Yes I'm hoping to cold smoke this fish! It's very similar to a Hamachi and is great as sashimi. So, with a name of Hawaiian salmon I thought I'd try and smoke it just like a salmon...

Thanks for the input I learn something new every day here!


----------



## welshrarebit (Oct 21, 2014)

dirtsailor2003 said:


> Couple days sounds a bit long, if it's a mild fish for the cure. I usually do eight hours max even for salmon. That's using a 4:1 sugar to salt mix. When I do our rockfish and lingcod I go no longer then 6 hours. Gets  to salty otherwise. That's just my two cents.



The first chance I'm gonna get to smoke this is Thursday because of my work schedule. If I get a good fish given to me I will call my wife to come down to pick it up. I tried to do a 4:1 sugar to salt ration but it might be closer to 3.5:1 (a bus pulled up to the fish market and I had to quickly get it done and on; that's why I didn't get a pic of that step).

I figured that if you put the sugar/salt mix on today it'll hold better until Thursday. Tomorrow I will rinse off whatever cure the fish didn't take and hold until Thursday. 

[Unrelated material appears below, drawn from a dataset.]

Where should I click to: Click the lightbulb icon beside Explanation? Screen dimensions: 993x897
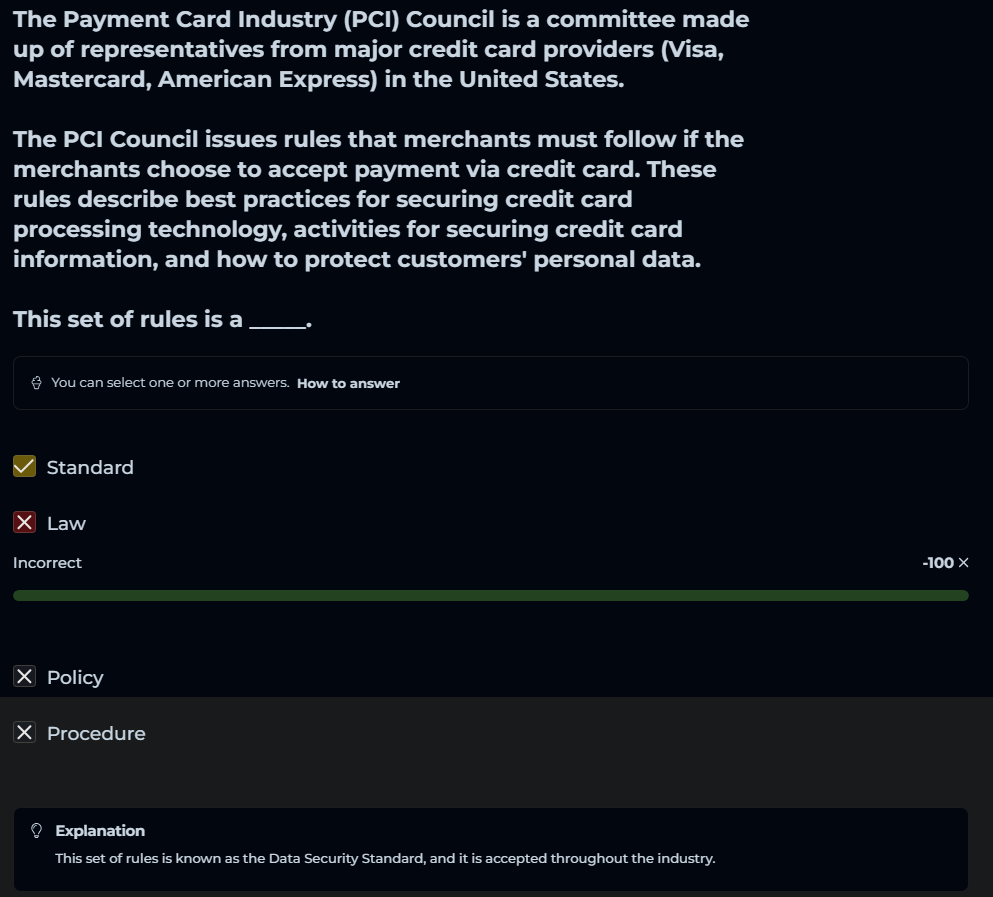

Any input on what I should smoke this on? I'm leaning towards the mini with the amnts in the charcoal basket, a block of ice on the lower shelf and the fish on a Qmat on the top shelf. I also have a WSM 22.5, a Weber 22.5 kettle, a COS and a Weber gasser as other options.

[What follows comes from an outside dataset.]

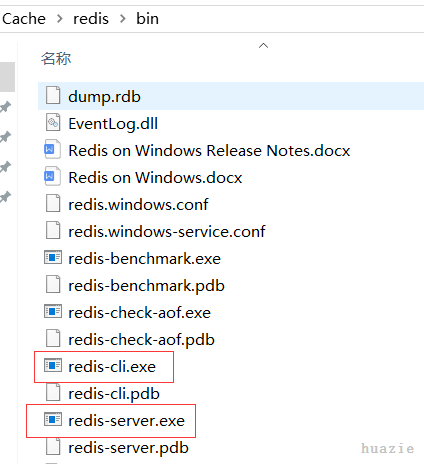
Task: Select the redis-cli.exe application icon
Action: [x=53, y=366]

P.S. I know your two cents is worth a lot more than that! I've seen your smokes and just a heads up there's a job opening here... 

Thumbs Up


----------



## welshrarebit (Oct 21, 2014)

c farmer said:


> I am in.   Curing and smoking fish is new for me.



Thanks super mod! I"ve been smoking and curing fish for a long time but until I found this site I realized that I wasn't doing it correctly!


----------



## atomicsmoke (Oct 21, 2014)

Welshrarebit said:


> Hi Atomic, the first thing I thought of when I heard there was another hurricane coming was if you where visiting again! :biggrin:
> 
> What does the extra weight do? I done gravlox like that but never smoked fish??? Gravlox means something like grave fish (grave salmon?) because they buried it for a while to cure and that's why you put the weight on to simulate the buried effect.
> 
> ...


Neh...if I ain't there no real hurricane happens.

Exactly...this is how lox (gravlox too) is done. The reason for the weights is to squeeze out moisture since the fish won't be cooked. Otherwise you have to dry it a little longer - and that will change the texture of the outer layer.


----------



## cmayna (Oct 21, 2014)

dirtsailor2003 said:


> Couple days sounds a bit long, if it's a mild fish for the cure. I usually do eight hours max even for salmon. That's using a 4:1 sugar to salt mix. When I do our rockfish and lingcod I go no longer then 6 hours. Gets to salty otherwise. That's just my two cents.


Agreed 100%.  All my smoked Salmon dishes are never brined longer than 6-7 hours which would be for thick filets.  My Jerky and nuggets are brined far less.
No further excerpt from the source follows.